TASK DETAILS: Reproduce the complete set of records, exactly as they appear.
*** Opening of DATASET EXCERPTS ***
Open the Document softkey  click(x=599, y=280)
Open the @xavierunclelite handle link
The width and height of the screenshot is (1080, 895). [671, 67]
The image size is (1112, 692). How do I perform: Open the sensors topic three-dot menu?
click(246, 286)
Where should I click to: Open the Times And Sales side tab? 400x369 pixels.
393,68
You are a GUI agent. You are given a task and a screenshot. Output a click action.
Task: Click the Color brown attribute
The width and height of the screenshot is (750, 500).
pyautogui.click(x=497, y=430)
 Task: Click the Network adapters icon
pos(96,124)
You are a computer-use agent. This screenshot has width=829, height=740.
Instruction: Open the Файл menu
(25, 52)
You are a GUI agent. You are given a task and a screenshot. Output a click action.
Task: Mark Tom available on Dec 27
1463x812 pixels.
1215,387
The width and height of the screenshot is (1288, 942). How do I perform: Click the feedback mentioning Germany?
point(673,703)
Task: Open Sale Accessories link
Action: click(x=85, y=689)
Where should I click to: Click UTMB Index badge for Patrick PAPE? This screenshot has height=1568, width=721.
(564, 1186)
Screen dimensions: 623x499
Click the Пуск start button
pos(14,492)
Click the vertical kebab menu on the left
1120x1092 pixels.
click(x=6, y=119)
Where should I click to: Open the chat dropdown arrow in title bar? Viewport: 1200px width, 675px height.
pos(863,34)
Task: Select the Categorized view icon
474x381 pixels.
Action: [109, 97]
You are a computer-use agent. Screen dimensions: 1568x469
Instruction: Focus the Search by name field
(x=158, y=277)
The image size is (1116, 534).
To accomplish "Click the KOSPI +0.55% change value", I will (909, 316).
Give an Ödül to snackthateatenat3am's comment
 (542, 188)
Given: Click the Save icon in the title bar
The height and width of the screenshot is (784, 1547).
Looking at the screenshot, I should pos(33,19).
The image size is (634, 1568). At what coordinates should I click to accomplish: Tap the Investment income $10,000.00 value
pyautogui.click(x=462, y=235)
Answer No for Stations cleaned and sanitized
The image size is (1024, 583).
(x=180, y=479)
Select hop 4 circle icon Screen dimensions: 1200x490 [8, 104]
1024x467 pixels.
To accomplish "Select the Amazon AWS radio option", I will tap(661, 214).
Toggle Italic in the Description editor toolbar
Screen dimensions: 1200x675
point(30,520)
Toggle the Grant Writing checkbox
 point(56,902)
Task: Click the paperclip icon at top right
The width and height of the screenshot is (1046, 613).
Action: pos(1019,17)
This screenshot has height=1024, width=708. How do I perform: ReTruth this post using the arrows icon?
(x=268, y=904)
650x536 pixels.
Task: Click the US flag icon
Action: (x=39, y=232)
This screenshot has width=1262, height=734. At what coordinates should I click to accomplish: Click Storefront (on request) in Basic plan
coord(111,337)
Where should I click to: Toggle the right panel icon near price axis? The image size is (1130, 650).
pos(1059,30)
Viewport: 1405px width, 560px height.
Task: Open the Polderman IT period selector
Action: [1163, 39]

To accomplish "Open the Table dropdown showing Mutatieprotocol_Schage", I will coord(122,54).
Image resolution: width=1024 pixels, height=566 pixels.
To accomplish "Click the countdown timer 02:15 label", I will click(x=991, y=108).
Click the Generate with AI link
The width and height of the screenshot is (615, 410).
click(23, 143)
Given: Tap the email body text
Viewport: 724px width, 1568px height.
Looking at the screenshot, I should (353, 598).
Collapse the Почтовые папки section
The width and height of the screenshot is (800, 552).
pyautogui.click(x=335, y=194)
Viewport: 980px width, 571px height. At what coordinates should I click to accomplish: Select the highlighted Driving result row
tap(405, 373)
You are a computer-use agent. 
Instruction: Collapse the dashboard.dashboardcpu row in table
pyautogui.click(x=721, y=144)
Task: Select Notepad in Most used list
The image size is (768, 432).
*** Close of DATASET EXCERPTS ***
WORKED SOLUTION:
Open the Document softkey  click(x=599, y=280)
Open the @xavierunclelite handle link
The width and height of the screenshot is (1080, 895). [671, 67]
The image size is (1112, 692). How do I perform: Open the sensors topic three-dot menu?
click(246, 286)
Where should I click to: Open the Times And Sales side tab? 400x369 pixels.
393,68
You are a GUI agent. You are given a task and a screenshot. Output a click action.
Task: Click the Color brown attribute
The width and height of the screenshot is (750, 500).
pyautogui.click(x=497, y=430)
 Task: Click the Network adapters icon
pos(96,124)
You are a computer-use agent. This screenshot has width=829, height=740.
Instruction: Open the Файл menu
(25, 52)
You are a GUI agent. You are given a task and a screenshot. Output a click action.
Task: Mark Tom available on Dec 27
1463x812 pixels.
1215,387
The width and height of the screenshot is (1288, 942). How do I perform: Click the feedback mentioning Germany?
point(673,703)
Task: Open Sale Accessories link
Action: click(x=85, y=689)
Where should I click to: Click UTMB Index badge for Patrick PAPE? This screenshot has height=1568, width=721.
(564, 1186)
Screen dimensions: 623x499
Click the Пуск start button
pos(14,492)
Click the vertical kebab menu on the left
1120x1092 pixels.
click(x=6, y=119)
Where should I click to: Open the chat dropdown arrow in title bar? Viewport: 1200px width, 675px height.
pos(863,34)
Task: Select the Categorized view icon
474x381 pixels.
Action: [109, 97]
You are a computer-use agent. Screen dimensions: 1568x469
Instruction: Focus the Search by name field
(x=158, y=277)
The image size is (1116, 534).
To accomplish "Click the KOSPI +0.55% change value", I will (909, 316).
Give an Ödül to snackthateatenat3am's comment
 (542, 188)
Given: Click the Save icon in the title bar
The height and width of the screenshot is (784, 1547).
Looking at the screenshot, I should pos(33,19).
The image size is (634, 1568). At what coordinates should I click to accomplish: Tap the Investment income $10,000.00 value
pyautogui.click(x=462, y=235)
Answer No for Stations cleaned and sanitized
The image size is (1024, 583).
(x=180, y=479)
Select hop 4 circle icon Screen dimensions: 1200x490 [8, 104]
1024x467 pixels.
To accomplish "Select the Amazon AWS radio option", I will tap(661, 214).
Toggle Italic in the Description editor toolbar
Screen dimensions: 1200x675
point(30,520)
Toggle the Grant Writing checkbox
 point(56,902)
Task: Click the paperclip icon at top right
The width and height of the screenshot is (1046, 613).
Action: pos(1019,17)
This screenshot has height=1024, width=708. How do I perform: ReTruth this post using the arrows icon?
(x=268, y=904)
650x536 pixels.
Task: Click the US flag icon
Action: (x=39, y=232)
This screenshot has width=1262, height=734. At what coordinates should I click to accomplish: Click Storefront (on request) in Basic plan
coord(111,337)
Where should I click to: Toggle the right panel icon near price axis? The image size is (1130, 650).
pos(1059,30)
Viewport: 1405px width, 560px height.
Task: Open the Polderman IT period selector
Action: [1163, 39]

To accomplish "Open the Table dropdown showing Mutatieprotocol_Schage", I will coord(122,54).
Image resolution: width=1024 pixels, height=566 pixels.
To accomplish "Click the countdown timer 02:15 label", I will click(x=991, y=108).
Click the Generate with AI link
The width and height of the screenshot is (615, 410).
click(23, 143)
Given: Tap the email body text
Viewport: 724px width, 1568px height.
Looking at the screenshot, I should (353, 598).
Collapse the Почтовые папки section
The width and height of the screenshot is (800, 552).
pyautogui.click(x=335, y=194)
Viewport: 980px width, 571px height. At what coordinates should I click to accomplish: Select the highlighted Driving result row
tap(405, 373)
You are a computer-use agent. 
Instruction: Collapse the dashboard.dashboardcpu row in table
pyautogui.click(x=721, y=144)
Task: Select Notepad in Most used list
The image size is (768, 432).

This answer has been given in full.